Other guys have told me they will eat a dill pickle or a tablespoon of mustard. From what they have told me, it works...just not as fast.


----------



## inceptor (Nov 19, 2012)

Robie said:


> Once in a while I will get a leg cramp that will bring tears to your eyes; the pain is so intense.
> 
> I keep a bottle of Bragg's Vinegar with the Mother on hand, and with two swigs, the pain starts to disappear literally within 5 seconds. After 30 seconds, not only is the cramp completely alleviated, but any residual discomfort is also gone.
> 
> I swear by that stuff.


Where are you buying it?


----------



## Robie (Jun 2, 2016)

inceptor said:


> Where are you buying it?


I'm an Amazon-oholic.....

https://www.amazon.com/Bragg-Organi...0921&sr=8-1&keywords=vinegar+with+mother&th=1


----------



## inceptor (Nov 19, 2012)

Robie said:


> I'm an Amazon-oholic.....
> 
> https://www.amazon.com/Bragg-Organi...0921&sr=8-1&keywords=vinegar+with+mother&th=1


Yeah, me too for the most part. We are prime members. But one thing I've found is that prices can vary greatly there. After I posted the original question I did a search. Braggs sells it direct at a great price but the shipping will kill ya. I finally found it at https://www.vitaminshoppe.com/?acqs...vitamin shoppe&utm_content=The Vitamin Shoppe for 6.39 for the same exact thing. There is one not too far from here so I pick up a couple of bottles. With a 5 year self life, I figured 2 would be ok.


----------



## Robie (Jun 2, 2016)

inceptor said:


> Yeah, me too for the most part. We are prime members. But one thing I've found is that prices can vary greatly there. After I posted the original question I did a search. Braggs sells it direct at a great price but the shipping will kill ya. I finally found it at https://www.vitaminshoppe.com/?acqs...vitamin shoppe&utm_content=The Vitamin Shoppe for 6.39 for the same exact thing. There is one not too far from here so I pick up a couple of bottles. With a 5 year self life, I figured 2 would be ok.
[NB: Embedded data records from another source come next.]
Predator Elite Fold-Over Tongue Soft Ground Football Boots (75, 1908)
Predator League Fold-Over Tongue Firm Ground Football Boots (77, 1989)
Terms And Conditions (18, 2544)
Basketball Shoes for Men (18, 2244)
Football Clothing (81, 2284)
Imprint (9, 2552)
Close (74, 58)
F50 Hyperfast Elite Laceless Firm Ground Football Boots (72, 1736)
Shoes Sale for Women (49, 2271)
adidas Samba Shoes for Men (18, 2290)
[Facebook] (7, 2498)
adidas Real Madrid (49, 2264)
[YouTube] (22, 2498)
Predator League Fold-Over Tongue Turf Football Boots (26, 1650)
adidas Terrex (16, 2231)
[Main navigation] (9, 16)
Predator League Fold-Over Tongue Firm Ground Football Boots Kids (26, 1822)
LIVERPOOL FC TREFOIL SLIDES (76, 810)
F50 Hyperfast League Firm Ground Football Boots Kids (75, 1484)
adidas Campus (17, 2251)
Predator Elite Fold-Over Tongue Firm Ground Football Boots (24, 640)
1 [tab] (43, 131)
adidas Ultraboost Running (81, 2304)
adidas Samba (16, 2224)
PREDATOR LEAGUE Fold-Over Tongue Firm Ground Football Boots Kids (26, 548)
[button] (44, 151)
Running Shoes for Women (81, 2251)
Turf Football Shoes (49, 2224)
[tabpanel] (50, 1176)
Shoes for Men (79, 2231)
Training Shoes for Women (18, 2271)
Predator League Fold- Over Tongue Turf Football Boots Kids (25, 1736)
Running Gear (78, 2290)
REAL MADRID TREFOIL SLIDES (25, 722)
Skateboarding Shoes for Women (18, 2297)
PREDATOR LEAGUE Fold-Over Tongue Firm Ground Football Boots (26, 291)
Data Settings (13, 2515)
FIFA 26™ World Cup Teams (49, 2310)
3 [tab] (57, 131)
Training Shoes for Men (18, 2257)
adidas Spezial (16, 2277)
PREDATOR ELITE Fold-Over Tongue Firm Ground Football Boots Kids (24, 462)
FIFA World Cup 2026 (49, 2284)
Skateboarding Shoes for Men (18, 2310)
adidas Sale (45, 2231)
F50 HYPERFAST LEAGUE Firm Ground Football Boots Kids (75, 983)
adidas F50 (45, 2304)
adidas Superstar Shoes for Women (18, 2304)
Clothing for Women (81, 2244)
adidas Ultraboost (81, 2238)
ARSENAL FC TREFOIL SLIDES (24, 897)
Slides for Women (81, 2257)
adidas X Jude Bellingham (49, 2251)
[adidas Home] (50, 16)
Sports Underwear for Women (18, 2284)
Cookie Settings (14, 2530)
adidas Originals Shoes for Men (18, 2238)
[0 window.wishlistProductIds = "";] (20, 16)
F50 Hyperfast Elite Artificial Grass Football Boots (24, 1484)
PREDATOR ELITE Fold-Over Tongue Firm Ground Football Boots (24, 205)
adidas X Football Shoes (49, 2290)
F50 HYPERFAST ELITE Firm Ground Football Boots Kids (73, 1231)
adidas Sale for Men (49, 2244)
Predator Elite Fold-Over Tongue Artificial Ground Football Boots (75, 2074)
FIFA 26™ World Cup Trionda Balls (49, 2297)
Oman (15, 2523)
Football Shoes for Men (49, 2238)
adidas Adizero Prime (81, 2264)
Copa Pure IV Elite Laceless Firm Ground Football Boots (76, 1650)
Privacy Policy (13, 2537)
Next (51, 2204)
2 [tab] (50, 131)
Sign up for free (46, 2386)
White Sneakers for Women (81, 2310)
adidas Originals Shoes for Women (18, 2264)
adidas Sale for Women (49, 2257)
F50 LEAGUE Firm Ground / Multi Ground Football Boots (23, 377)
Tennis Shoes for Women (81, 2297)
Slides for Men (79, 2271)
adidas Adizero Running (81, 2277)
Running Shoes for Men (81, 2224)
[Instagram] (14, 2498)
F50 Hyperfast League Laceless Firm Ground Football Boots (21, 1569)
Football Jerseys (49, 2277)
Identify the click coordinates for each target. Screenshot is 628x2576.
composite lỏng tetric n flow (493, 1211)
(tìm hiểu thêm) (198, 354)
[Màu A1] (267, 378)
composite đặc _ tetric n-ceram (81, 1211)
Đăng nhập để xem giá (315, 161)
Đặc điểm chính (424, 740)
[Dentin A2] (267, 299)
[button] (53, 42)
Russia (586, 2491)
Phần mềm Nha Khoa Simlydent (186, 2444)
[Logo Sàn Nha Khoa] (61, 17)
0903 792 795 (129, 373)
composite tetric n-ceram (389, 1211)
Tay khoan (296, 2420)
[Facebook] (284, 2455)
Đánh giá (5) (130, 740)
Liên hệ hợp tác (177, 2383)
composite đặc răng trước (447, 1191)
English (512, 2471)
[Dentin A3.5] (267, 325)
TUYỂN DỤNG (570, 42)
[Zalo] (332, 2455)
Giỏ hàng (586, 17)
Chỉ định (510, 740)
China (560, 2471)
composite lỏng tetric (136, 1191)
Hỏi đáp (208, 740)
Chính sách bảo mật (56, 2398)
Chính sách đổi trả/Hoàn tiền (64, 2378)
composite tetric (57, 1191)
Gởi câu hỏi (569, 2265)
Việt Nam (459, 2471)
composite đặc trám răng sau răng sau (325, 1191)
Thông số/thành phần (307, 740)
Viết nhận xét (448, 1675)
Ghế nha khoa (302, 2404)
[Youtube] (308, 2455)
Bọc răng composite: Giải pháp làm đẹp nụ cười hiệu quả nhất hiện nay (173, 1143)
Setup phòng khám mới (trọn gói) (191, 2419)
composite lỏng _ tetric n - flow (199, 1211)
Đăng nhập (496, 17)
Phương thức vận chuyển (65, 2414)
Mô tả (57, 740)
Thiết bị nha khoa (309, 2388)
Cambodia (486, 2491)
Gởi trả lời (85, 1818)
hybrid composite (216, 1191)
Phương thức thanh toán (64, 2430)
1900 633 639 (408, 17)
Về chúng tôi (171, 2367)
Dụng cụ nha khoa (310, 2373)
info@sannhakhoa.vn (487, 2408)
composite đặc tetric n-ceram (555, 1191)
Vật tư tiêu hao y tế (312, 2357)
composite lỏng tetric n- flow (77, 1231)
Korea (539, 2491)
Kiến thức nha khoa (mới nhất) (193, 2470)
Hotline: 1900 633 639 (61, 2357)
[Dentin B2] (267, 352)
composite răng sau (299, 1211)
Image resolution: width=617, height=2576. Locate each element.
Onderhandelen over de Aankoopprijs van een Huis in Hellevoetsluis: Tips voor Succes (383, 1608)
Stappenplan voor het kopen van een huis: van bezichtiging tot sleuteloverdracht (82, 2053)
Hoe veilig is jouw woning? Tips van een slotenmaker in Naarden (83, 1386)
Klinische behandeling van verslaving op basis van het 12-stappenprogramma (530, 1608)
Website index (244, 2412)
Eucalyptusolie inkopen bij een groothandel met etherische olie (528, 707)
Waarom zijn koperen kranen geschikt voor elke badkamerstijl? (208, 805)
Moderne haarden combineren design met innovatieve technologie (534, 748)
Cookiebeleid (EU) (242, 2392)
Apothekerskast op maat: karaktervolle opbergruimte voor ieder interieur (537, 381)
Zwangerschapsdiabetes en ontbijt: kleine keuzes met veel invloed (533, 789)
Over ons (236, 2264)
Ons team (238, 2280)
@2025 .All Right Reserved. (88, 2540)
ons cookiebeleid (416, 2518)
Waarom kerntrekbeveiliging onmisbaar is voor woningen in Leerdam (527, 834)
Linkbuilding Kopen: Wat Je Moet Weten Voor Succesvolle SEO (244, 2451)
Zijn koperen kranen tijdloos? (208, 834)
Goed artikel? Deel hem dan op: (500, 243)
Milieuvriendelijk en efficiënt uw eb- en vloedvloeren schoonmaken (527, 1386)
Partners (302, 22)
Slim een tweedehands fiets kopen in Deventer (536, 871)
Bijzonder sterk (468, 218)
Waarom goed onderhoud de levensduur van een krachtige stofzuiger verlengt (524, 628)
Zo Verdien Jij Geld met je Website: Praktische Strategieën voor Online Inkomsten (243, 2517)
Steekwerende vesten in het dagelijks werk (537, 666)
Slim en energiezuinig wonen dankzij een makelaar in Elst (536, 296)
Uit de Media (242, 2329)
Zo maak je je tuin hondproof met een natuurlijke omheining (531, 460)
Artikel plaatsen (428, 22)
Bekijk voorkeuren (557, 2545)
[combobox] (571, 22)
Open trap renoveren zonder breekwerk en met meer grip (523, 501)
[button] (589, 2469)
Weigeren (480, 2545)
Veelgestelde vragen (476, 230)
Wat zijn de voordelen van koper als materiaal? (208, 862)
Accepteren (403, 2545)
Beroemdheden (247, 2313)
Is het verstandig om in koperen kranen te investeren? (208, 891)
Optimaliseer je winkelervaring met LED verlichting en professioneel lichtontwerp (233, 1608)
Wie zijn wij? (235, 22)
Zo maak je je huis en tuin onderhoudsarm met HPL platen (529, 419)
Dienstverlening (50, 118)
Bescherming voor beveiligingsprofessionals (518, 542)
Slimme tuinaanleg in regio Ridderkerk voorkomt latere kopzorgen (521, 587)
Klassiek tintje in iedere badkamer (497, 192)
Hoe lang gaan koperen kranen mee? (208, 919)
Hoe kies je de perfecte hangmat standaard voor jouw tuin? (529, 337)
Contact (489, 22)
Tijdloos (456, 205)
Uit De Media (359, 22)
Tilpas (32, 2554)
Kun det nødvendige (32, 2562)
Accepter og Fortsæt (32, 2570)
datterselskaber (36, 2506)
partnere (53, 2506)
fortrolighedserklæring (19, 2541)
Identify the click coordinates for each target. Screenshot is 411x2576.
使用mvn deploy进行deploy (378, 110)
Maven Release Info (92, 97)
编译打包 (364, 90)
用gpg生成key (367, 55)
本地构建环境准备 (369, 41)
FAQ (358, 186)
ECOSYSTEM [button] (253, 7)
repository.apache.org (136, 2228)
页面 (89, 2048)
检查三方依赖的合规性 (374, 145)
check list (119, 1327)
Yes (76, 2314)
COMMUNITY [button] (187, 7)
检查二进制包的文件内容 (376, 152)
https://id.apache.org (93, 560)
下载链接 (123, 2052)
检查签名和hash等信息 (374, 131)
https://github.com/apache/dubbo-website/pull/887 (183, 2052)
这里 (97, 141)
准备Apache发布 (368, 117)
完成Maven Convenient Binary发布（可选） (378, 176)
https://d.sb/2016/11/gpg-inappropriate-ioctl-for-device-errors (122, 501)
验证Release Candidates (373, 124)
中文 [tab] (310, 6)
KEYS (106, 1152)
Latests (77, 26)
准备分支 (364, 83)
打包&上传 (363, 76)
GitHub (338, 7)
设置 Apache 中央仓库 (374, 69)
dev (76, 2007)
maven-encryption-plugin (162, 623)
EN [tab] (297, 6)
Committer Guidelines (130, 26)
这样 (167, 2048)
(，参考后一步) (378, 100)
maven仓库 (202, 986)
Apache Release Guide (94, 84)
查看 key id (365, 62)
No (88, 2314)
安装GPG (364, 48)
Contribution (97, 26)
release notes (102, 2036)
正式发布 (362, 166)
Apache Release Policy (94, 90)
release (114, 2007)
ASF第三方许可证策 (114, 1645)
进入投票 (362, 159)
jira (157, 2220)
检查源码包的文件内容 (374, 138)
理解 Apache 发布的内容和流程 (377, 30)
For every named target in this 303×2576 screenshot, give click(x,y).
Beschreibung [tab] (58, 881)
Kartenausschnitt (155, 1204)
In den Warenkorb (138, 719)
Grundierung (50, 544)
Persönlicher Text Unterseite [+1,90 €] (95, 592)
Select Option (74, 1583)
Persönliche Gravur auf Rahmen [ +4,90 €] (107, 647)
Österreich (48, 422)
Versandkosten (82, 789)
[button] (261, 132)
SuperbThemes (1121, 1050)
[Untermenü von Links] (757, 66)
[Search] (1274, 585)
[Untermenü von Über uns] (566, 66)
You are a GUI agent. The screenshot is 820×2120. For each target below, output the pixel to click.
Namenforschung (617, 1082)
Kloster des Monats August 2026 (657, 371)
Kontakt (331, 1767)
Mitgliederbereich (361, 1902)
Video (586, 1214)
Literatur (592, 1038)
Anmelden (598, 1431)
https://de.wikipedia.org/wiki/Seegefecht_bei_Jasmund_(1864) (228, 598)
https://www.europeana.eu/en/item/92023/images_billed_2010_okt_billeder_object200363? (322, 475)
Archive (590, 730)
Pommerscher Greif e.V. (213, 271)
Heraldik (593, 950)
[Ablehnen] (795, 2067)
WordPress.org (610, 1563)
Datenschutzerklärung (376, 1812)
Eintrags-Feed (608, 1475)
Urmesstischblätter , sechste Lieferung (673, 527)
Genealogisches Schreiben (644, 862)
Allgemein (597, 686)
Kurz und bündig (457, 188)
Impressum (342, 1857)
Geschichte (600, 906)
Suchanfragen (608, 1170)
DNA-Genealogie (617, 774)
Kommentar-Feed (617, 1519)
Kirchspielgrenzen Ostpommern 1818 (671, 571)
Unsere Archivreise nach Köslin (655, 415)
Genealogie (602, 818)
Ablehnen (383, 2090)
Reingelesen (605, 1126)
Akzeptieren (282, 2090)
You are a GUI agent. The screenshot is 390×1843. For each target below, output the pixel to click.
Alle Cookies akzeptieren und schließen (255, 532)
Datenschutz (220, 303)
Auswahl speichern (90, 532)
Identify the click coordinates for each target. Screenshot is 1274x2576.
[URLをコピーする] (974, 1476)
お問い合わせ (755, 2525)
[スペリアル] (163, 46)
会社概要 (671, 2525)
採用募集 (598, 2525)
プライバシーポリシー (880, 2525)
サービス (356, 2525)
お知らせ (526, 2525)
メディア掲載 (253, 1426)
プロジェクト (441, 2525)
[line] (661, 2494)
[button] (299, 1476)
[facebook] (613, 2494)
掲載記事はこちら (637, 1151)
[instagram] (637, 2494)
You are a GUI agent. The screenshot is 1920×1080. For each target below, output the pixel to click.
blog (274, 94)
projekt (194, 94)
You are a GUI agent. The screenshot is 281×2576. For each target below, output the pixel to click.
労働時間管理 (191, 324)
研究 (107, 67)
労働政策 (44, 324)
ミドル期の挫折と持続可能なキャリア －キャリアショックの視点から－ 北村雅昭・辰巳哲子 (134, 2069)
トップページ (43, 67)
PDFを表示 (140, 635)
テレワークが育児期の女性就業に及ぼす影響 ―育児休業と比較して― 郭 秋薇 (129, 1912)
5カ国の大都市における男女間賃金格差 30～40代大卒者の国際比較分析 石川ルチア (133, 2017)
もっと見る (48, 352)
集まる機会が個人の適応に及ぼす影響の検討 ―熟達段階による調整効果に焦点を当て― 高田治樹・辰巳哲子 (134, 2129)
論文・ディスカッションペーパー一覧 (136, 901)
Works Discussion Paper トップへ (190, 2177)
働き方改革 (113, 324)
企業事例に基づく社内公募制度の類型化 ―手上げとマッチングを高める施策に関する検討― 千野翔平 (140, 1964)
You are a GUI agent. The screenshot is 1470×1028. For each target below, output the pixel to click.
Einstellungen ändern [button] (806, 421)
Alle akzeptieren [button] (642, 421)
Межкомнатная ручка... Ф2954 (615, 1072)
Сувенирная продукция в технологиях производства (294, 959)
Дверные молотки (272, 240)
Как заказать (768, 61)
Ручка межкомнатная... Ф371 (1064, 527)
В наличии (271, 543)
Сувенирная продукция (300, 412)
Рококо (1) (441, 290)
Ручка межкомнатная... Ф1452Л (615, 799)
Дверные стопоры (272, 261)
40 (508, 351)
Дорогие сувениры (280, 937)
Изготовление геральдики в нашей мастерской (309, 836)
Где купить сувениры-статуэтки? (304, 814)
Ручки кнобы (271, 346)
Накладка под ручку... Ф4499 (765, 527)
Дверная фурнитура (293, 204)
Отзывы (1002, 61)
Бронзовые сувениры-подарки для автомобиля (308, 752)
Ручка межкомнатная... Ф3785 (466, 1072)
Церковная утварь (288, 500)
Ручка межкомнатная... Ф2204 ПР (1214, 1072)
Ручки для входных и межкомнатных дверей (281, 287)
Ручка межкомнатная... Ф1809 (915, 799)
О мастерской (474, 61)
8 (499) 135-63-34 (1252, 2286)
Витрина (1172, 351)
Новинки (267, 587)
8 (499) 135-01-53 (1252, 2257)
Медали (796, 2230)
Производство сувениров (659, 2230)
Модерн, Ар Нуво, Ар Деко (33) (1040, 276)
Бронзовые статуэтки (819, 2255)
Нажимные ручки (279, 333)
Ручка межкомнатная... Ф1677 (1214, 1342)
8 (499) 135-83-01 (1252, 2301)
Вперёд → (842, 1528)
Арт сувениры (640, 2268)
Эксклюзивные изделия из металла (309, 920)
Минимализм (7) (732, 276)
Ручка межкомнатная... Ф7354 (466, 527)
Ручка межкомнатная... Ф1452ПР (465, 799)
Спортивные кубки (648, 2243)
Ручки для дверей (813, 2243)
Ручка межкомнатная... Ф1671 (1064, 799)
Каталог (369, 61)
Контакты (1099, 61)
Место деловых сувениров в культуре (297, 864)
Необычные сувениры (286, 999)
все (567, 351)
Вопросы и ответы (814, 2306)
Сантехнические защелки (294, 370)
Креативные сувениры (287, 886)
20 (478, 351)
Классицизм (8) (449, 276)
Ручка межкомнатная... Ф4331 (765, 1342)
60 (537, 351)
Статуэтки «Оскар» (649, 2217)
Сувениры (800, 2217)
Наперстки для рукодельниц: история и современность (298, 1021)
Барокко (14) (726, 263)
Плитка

What I have found out about Amazon Prime....

If you look at a product a few times...maybe send the link to others and they view it...the price goes up.

I was looking at some desert boots a while ago. I bought a pair 6-8 months earlier for $38+-....I went back maybe 4-5 times before I wanted to order them and the price almost doubled. No sale.

Same with Sears website.

Algorithms......


----------



## inceptor (Nov 19, 2012)

Robie said:


> What I have found out about Amazon Prime....
> 
> If you look at a product a few times...maybe send the link to others and they view it...the price goes up.
> 
> ...


Sears has lost my business just by their really bad customer service.

I have several lists going on at Amazon. One thing I have found is that over time, somethings also go down. We don't shop there exclusively but we shop there a lot. The 2 day prime delivery and subscribe and save have made it worthwhile.


----------



## Robie (Jun 2, 2016)

inceptor said:


> Sears has lost my business just by their really bad customer service.
> 
> I have several lists going on at Amazon. One thing I have found is that over time, somethings also go down. We don't shop there exclusively but we shop there a lot. The 2 day prime delivery and subscribe and save have made it worthwhile.


I don't have any problem with items I put on "my list".

It's when you just go back and look at an item several times and others do also.

The computer can "see" the item is popular and hence...the price goes up.

I don't use Sear much either. Once in a great while to keep the CC active.


----------



## Sonya (Oct 20, 2016)

bigwheel said:


> I used to take a bottle along in the cop car to have a swig right after the Numero Uno Mexican Dinner. I will remember at the leg cramps thing. The little bride has those a lot..but she is too big of a light weight to have a drink of tasty vinegar. Guess we best dilute her meds some way or another. Thanks for the tip on that.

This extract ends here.